• **Directive**
Rewrite every line of the records with "Switch to" replaced by "Go to", changing nothing else, and leave the pictures out.

===== Supplied material

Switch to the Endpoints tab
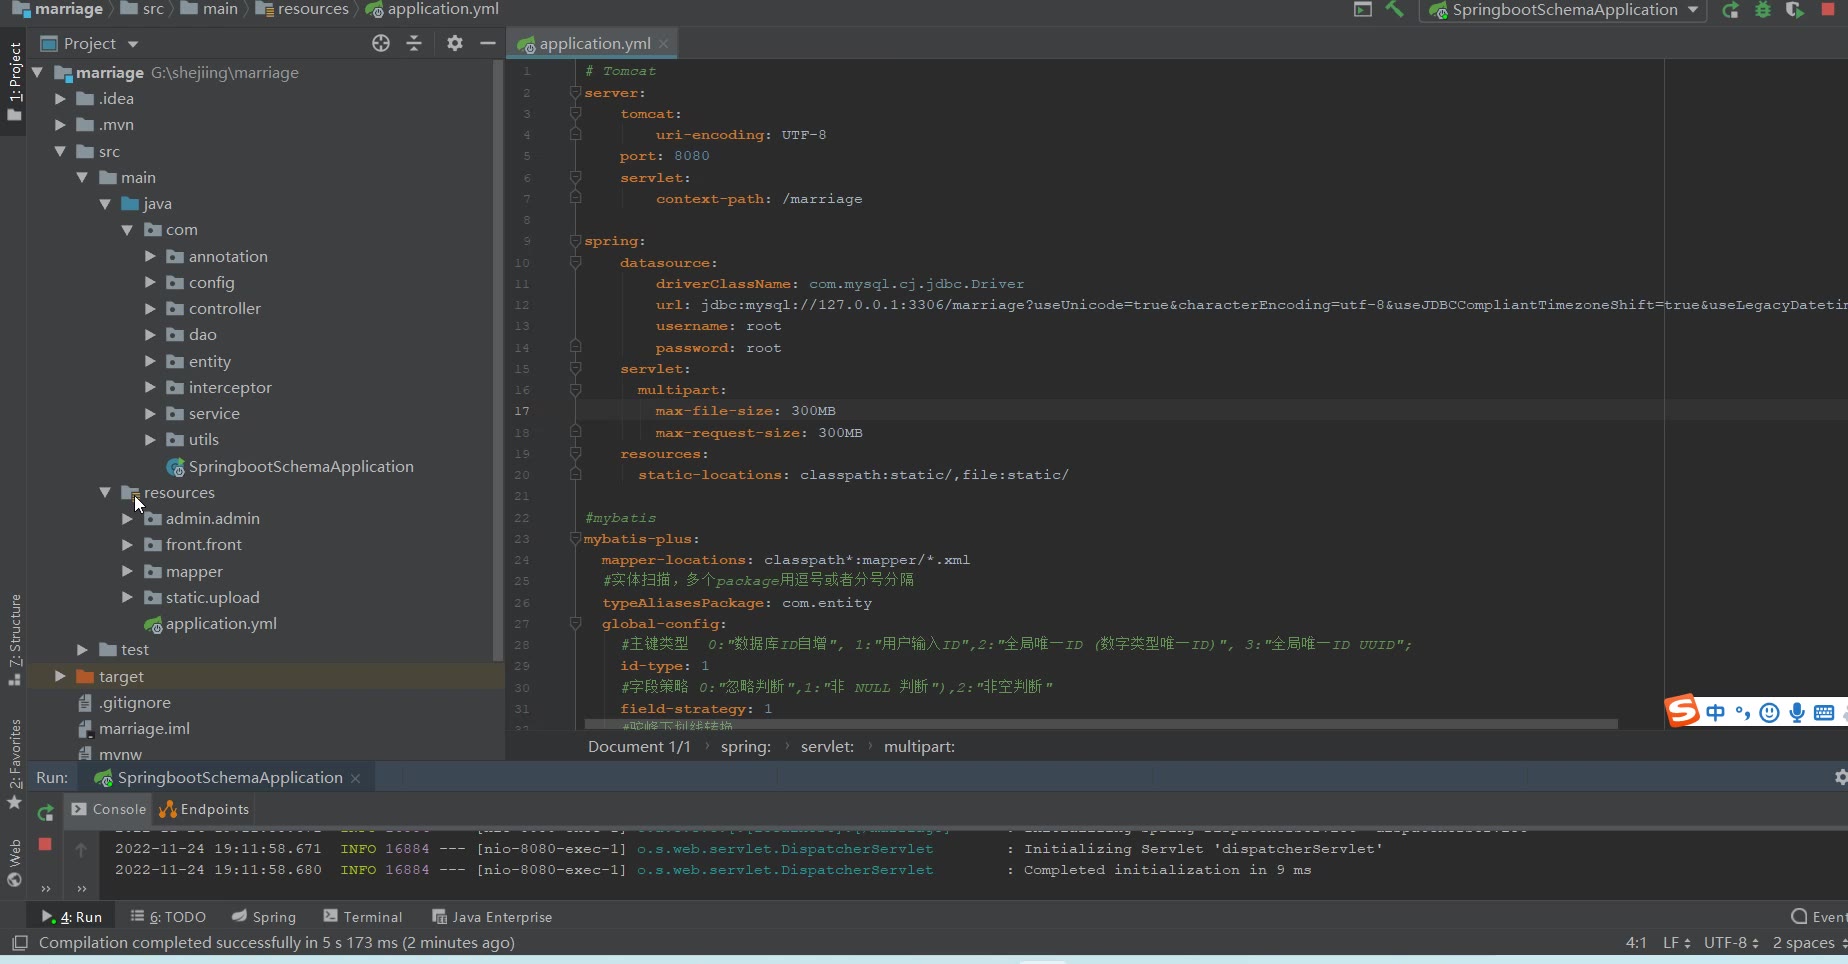The height and width of the screenshot is (964, 1848). pyautogui.click(x=205, y=809)
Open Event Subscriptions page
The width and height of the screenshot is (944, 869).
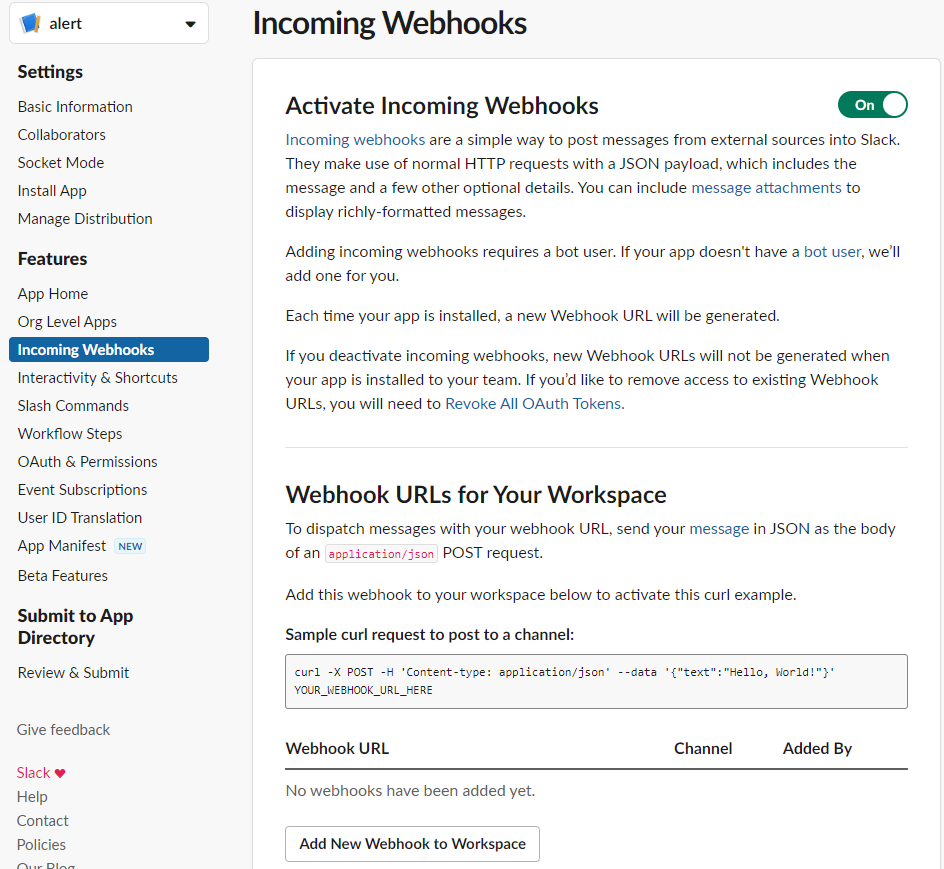click(82, 490)
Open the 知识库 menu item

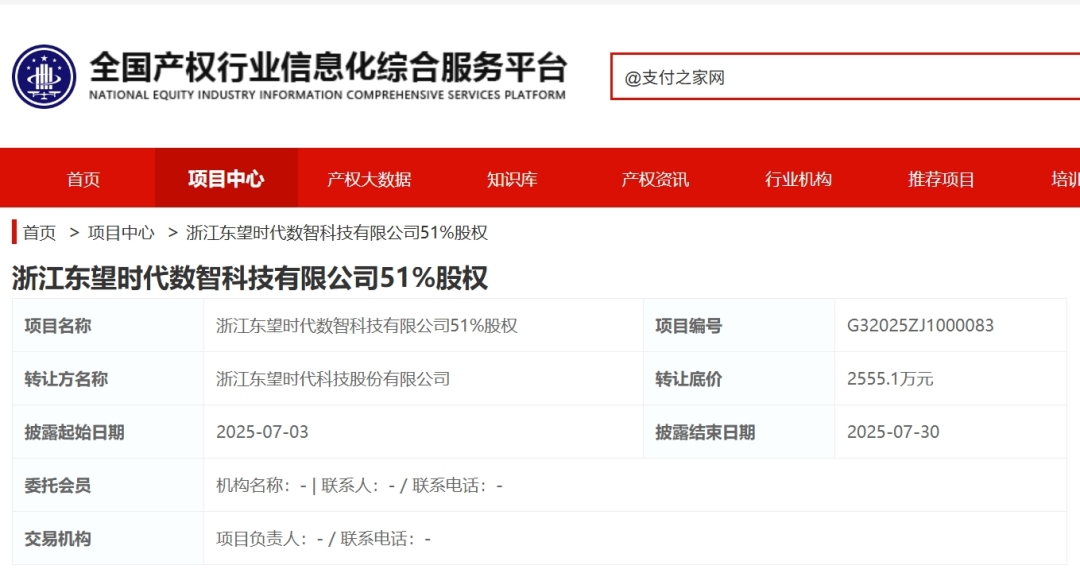click(x=512, y=179)
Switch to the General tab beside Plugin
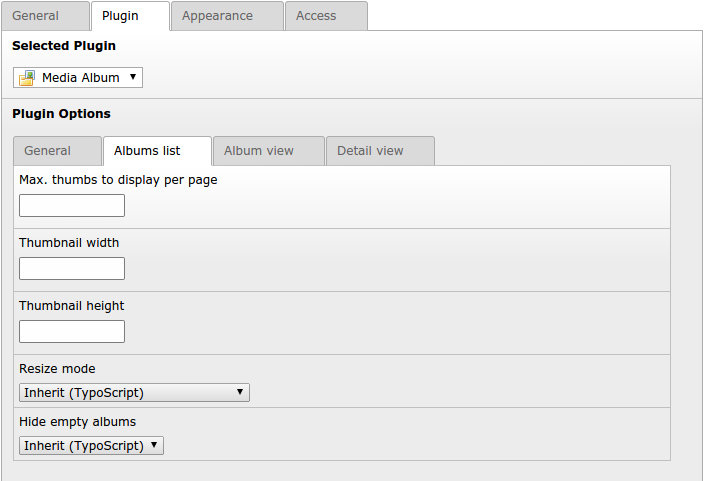This screenshot has height=481, width=704. 35,16
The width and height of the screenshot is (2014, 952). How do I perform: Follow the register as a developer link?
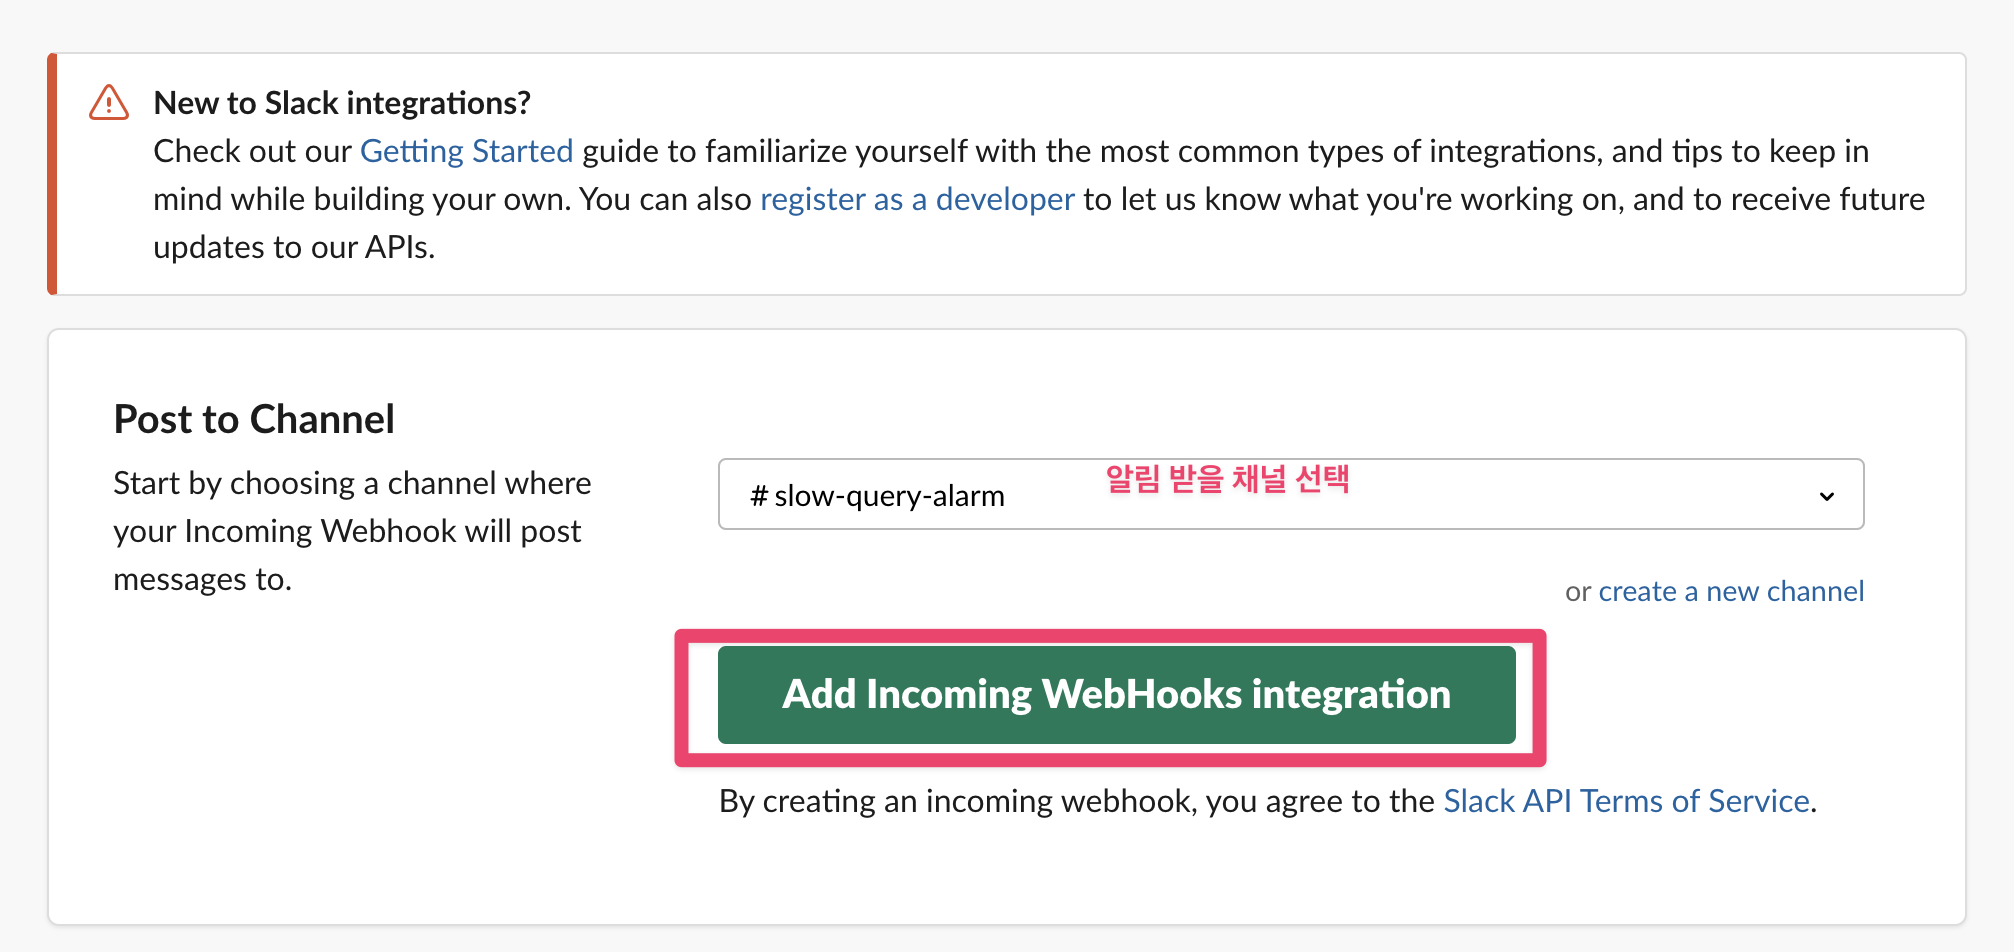(x=917, y=199)
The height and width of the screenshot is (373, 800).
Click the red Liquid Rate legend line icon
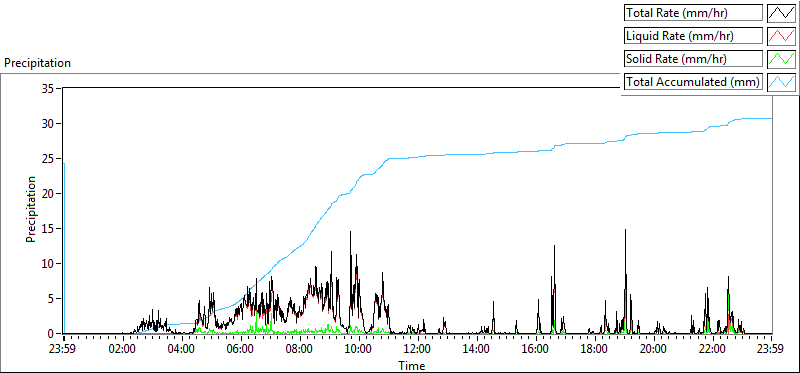[x=781, y=36]
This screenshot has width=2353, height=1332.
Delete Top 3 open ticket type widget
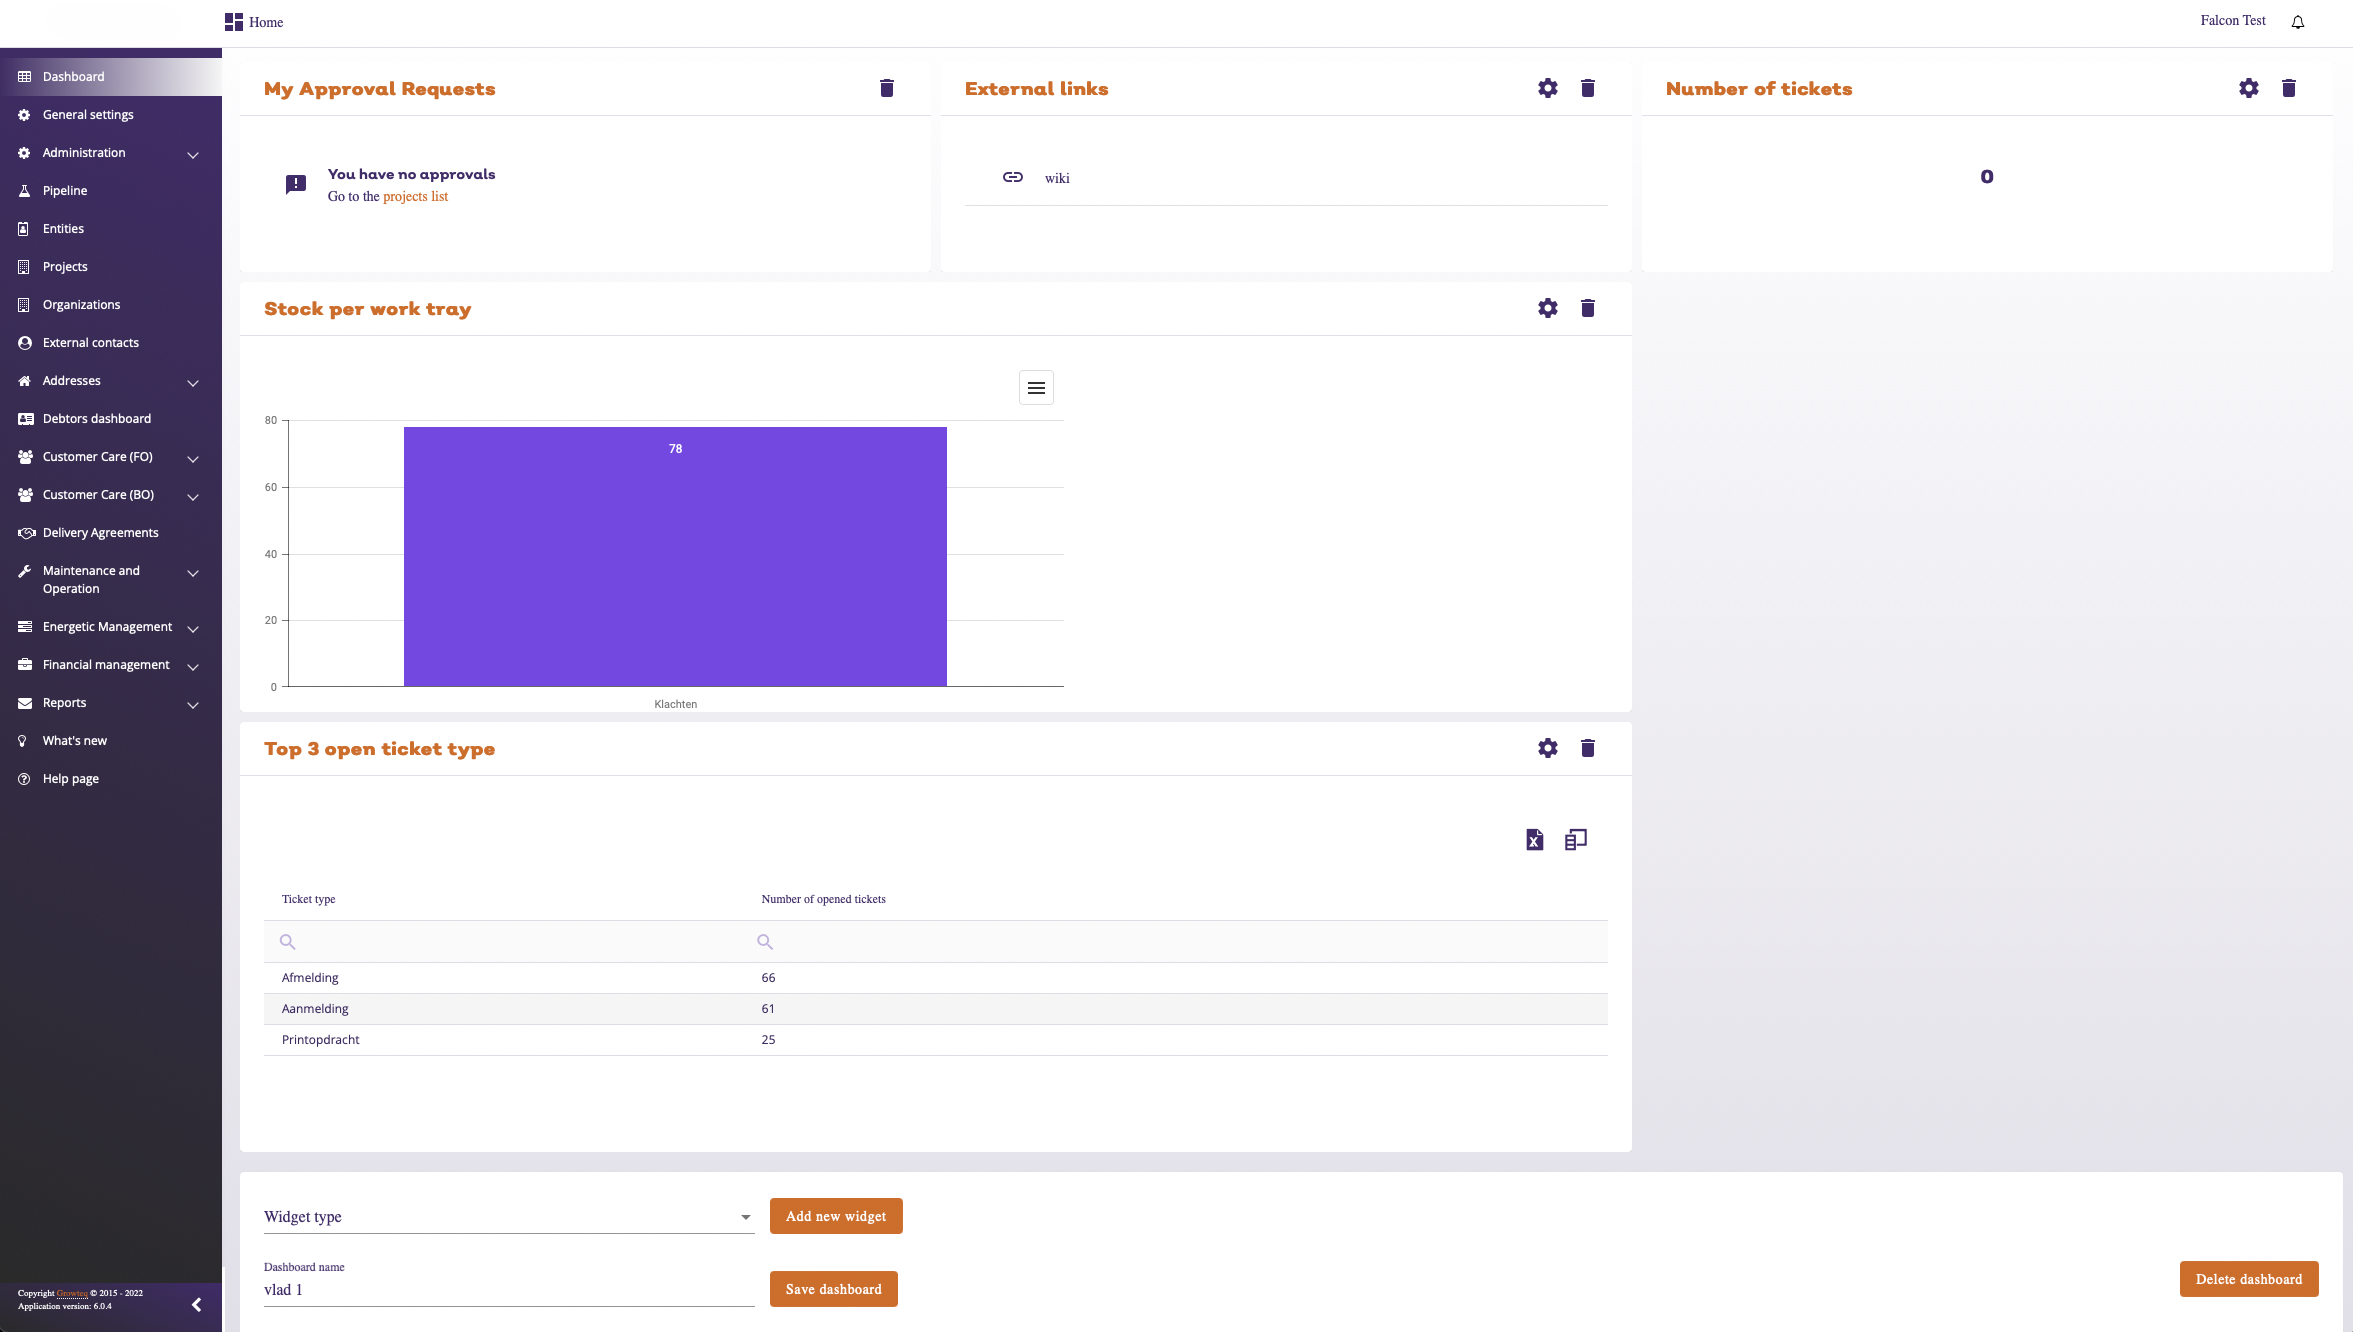(x=1587, y=748)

==========

• **Exercise result**
Go to the Endpoints tab
The height and width of the screenshot is (964, 1848). pyautogui.click(x=205, y=809)
Open Event Subscriptions page
The width and height of the screenshot is (944, 869).
click(82, 490)
Open the 知识库 menu item

click(x=512, y=179)
Go to the General tab beside Plugin
This screenshot has height=481, width=704. 35,16
The width and height of the screenshot is (2014, 952). How do I perform: Follow the register as a developer link?
(x=917, y=199)
The height and width of the screenshot is (373, 800).
Click the red Liquid Rate legend line icon
[x=781, y=36]
This screenshot has width=2353, height=1332.
Delete Top 3 open ticket type widget
(x=1587, y=748)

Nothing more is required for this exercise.